### Written instruction
Rescale the data from the line containing "Contact Us (368, 11)" up to and including the line containing "Puppy and Her Thoughts (82, 283)": write those lines again, requests included, with every coordinate in the answers multiplied by 0.95 and rounded to a whole number, halves rounded up. Give only these lines, and leave out the pictures.

### Data to use
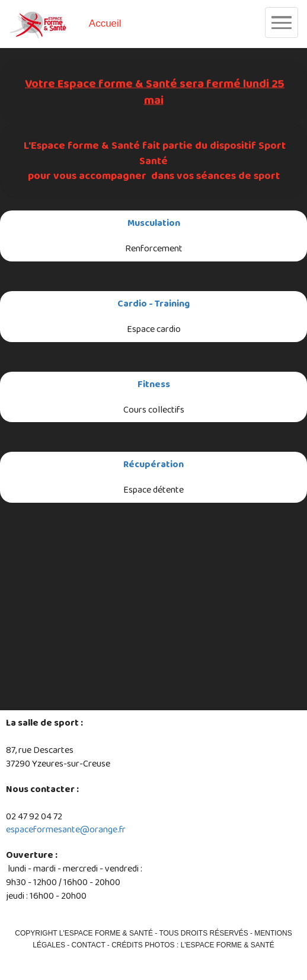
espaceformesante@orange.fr (66, 829)
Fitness (154, 384)
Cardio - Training (154, 303)
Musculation (154, 222)
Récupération (154, 464)
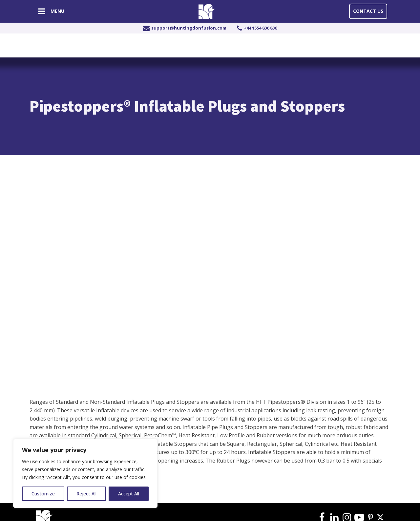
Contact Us (368, 11)
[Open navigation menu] (42, 12)
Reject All (86, 493)
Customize (43, 493)
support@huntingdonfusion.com (189, 28)
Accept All (129, 493)
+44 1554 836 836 (260, 28)
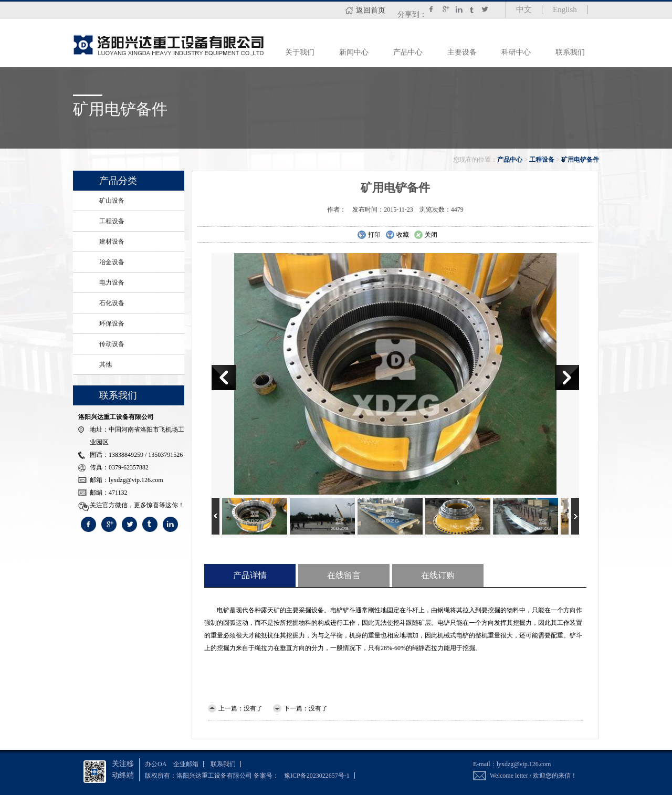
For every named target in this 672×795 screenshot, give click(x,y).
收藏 (397, 235)
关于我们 (300, 52)
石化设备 (112, 303)
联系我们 (570, 52)
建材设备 (112, 242)
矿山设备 (112, 201)
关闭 (425, 235)
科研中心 (516, 52)
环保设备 (112, 323)
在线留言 (344, 575)
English (565, 9)
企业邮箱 (186, 764)
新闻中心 (354, 52)
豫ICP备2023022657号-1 (317, 776)
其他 (106, 364)
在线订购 (438, 575)
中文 (524, 9)
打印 (369, 235)
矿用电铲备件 (580, 160)
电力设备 (112, 283)
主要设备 (462, 52)
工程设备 (542, 160)
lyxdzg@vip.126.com (524, 764)
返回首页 (371, 10)
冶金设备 (112, 262)
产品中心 (408, 52)
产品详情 (250, 575)
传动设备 (112, 344)
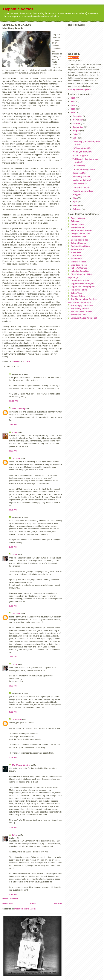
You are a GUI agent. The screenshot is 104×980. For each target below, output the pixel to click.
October (77, 123)
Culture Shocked (78, 243)
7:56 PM (13, 657)
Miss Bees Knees (79, 265)
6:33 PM (13, 712)
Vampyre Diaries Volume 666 (84, 318)
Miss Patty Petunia (81, 177)
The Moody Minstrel (21, 765)
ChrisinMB (17, 719)
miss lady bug (18, 409)
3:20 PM (13, 686)
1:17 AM (13, 425)
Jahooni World (77, 249)
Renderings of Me (79, 290)
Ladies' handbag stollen (83, 169)
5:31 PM (13, 827)
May (75, 198)
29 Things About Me (82, 148)
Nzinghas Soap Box (80, 271)
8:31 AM (13, 510)
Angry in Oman (78, 218)
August (77, 130)
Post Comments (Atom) (25, 909)
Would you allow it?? (82, 152)
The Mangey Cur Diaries (82, 305)
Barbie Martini (77, 228)
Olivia (14, 555)
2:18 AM (13, 894)
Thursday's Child (78, 315)
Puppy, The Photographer (83, 287)
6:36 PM (13, 547)
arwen (14, 432)
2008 (73, 105)
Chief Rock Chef (78, 237)
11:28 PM (13, 401)
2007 (73, 109)
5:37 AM (13, 451)
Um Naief (16, 458)
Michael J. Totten (78, 262)
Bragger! (76, 194)
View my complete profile (79, 90)
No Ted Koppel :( (80, 155)
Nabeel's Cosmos (79, 268)
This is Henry (78, 166)
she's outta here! (80, 184)
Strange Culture (78, 296)
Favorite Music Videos (83, 191)
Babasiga (75, 221)
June (75, 138)
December (78, 116)
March (76, 205)
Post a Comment (10, 899)
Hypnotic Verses (18, 9)
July (75, 134)
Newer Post (8, 904)
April (75, 202)
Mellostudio (76, 259)
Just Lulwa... (77, 252)
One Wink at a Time (80, 280)
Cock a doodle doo (80, 240)
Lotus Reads (77, 255)
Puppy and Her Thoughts (82, 283)
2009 (73, 102)
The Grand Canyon (81, 187)
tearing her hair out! (82, 180)
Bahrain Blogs (77, 224)
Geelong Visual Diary (80, 246)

### Task answer
Contact Us (350, 10)
[Open navigation menu] (40, 11)
Reject All (82, 468)
Customize (41, 468)
support@huntingdonfusion.com (180, 27)
Accept All (123, 468)
+44 1554 836 836 (247, 27)
For every named target in this 672×795 screenshot, give click(x,y).
收藏 (377, 223)
关于我们 (285, 49)
石化设备 (106, 288)
联系我们 (542, 49)
建材设备 (106, 230)
矿山设备 (106, 191)
关闭 (404, 223)
科研中心 (490, 49)
环保设备 (106, 307)
在线留言 (327, 546)
English (537, 9)
企业邮箱 (177, 726)
新闻中心 (336, 49)
豫ICP备2023022657号-1 (301, 737)
其他 (101, 346)
在线订购 (416, 546)
中文 (498, 9)
打印 (351, 223)
矿用电铲备件 (551, 152)
电力设备 (106, 269)
主要设备 (439, 49)
工程设备 (515, 152)
lyxdzg@vip.126.com (498, 726)
返回首页 (352, 10)
冶金设备 (106, 249)
产品中心 (388, 49)
产品详情 (238, 546)
传动设备 (106, 327)
You are a GUI agent. The screenshot is 104×980. For each target below, output the pixel to click.
October (73, 117)
Culture Shocked (74, 231)
7:56 PM (12, 624)
Miss Bees Knees (75, 252)
6:33 PM (12, 676)
Vampyre Diaries Volume 666 (80, 302)
Miss Patty Petunia (77, 168)
The Moody Minstrel (20, 727)
ChrisinMB (16, 683)
miss lady bug (17, 389)
3:20 PM (12, 652)
1:17 AM (12, 404)
Jahooni World (73, 237)
Renderings of Me (75, 276)
Ladies' handbag stollen (79, 161)
5:31 PM (12, 786)
May (71, 188)
29 Things About Me (78, 141)
Nzinghas Soap Box (76, 257)
8:31 AM (12, 485)
Angry in Oman (74, 207)
August (73, 124)
Post Comments (Atom) (24, 864)
Would you allow it?? (78, 144)
The Mangey Cur Diaries (78, 290)
Barbie Martini (73, 217)
Olivia (13, 527)
2:18 AM (12, 849)
Thursday's Child (74, 299)
Puppy, The Photographer (79, 273)
6:36 PM (12, 520)
arwen (13, 410)
2008 (69, 100)
Chief Rock Chef (74, 225)
11:28 PM (12, 381)
2007 (69, 104)
5:37 AM (12, 428)
Um Naief (15, 435)
Michael J. Totten (74, 249)
Bragger! (72, 184)
View my complete profile (75, 86)
No Ted Koppel :( (76, 147)
Nabeel's Cosmos (75, 255)
This is Henry (74, 158)
she's outta here! (76, 175)
Strange Culture (74, 281)
Favorite Music Videos (79, 181)
Babasiga (71, 210)
June (71, 131)
December (74, 110)
March (72, 195)
Post a Comment (10, 854)
Hypnotic Verses (17, 9)
July (71, 127)
Newer Post (8, 859)
April (71, 192)
Mellostudio (72, 246)
Just Lulwa... (73, 239)
One Wink at a Time (76, 266)
Cock a doodle doo (76, 228)
Lotus Reads (73, 242)
Puppy and Her Thoughts (78, 269)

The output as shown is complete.